Additionally, the district court rejected Chambliss’ argument that the 14 years he has served was adequate punishment because the drug quantity used for sentencing was too high. Instead, the court concluded that "releasing [Chambliss] after serving only 14 years of a 30-year sentence minimizes both the impact of [Chambliss’] crime and seriousness of the offense." Moreover, the court, citing the § 3553(a) factors, determined that requiring Chambliss to serve the remainder of his sentence would "provide just punishment for the offense" and "afford adequate deterrence to criminal conduct."
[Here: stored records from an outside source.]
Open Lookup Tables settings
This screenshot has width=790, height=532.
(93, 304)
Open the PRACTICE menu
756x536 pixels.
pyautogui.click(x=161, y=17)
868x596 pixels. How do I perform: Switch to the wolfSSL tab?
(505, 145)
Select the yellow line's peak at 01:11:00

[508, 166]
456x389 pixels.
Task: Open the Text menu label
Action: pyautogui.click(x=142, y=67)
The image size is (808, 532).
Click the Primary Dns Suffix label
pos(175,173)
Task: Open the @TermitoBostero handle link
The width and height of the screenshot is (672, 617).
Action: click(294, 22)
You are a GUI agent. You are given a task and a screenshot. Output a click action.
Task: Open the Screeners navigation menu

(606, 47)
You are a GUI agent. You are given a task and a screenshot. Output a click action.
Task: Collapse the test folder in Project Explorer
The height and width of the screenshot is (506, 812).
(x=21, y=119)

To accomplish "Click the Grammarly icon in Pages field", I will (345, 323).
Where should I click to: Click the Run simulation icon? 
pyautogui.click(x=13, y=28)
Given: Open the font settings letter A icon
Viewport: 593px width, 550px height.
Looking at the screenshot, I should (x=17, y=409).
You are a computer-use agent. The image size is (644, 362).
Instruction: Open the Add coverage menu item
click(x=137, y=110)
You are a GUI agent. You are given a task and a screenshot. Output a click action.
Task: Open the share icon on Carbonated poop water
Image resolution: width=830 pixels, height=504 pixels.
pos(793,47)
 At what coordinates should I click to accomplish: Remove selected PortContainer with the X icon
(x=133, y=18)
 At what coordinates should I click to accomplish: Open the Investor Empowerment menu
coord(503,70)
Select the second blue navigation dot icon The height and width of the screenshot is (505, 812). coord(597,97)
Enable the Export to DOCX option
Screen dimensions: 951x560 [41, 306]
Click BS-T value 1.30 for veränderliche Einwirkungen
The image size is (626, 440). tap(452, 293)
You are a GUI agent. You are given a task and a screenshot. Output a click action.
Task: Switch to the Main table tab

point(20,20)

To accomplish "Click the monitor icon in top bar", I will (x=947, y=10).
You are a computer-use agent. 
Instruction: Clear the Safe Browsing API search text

The court also rejected Chambliss’ contention that the need for medical care should not have "the effect of extending [Chambliss’] prison term." Chambliss analogized his case to Tapia v. United States , 564 U.S. 319, 321, 131 S.Ct. 2382, 180 L.Ed.2d 357 (2011), in which the Supreme Court held that federal courts are precluded from "lengthening a prison term in order to promote a criminal defendant's rehabilitation." The district court, however, found Chambliss’ argument to be without merit because it was deciding whether to reduce, not extend, a sentence. We agree.
The court further acknowledged that Chambliss was getting effective medical care at FMC Rochester. Finally, the district court, noting the discretionary and fact-specific nature of the requested relief, was unpersuaded by other district court decisions Chambliss cited in which compassionate release was granted under the First Step Act.
On appeal, Chambliss contends that the district court abused its discretion by considering the need for effective medical treatment and by failing to consider amendments to the career offender and drug guideline. However, having reviewed the district court’s clearly-articulated reasons for denying Chambliss’ motion to reduce his sentence, we find no abuse of discretion. The district court did not base its decision on an error of law or a clearly erroneous assessment of the evidence. See Chapple , 847 F.3d at 229. And although Chambliss may disagree with how the district court balanced the § 3553(a) factors, that is not a sufficient ground for reversal. See United States v. Malone , 828 F.3d 331, 342 (5th Cir. 2016). Accordingly, we AFFIRM.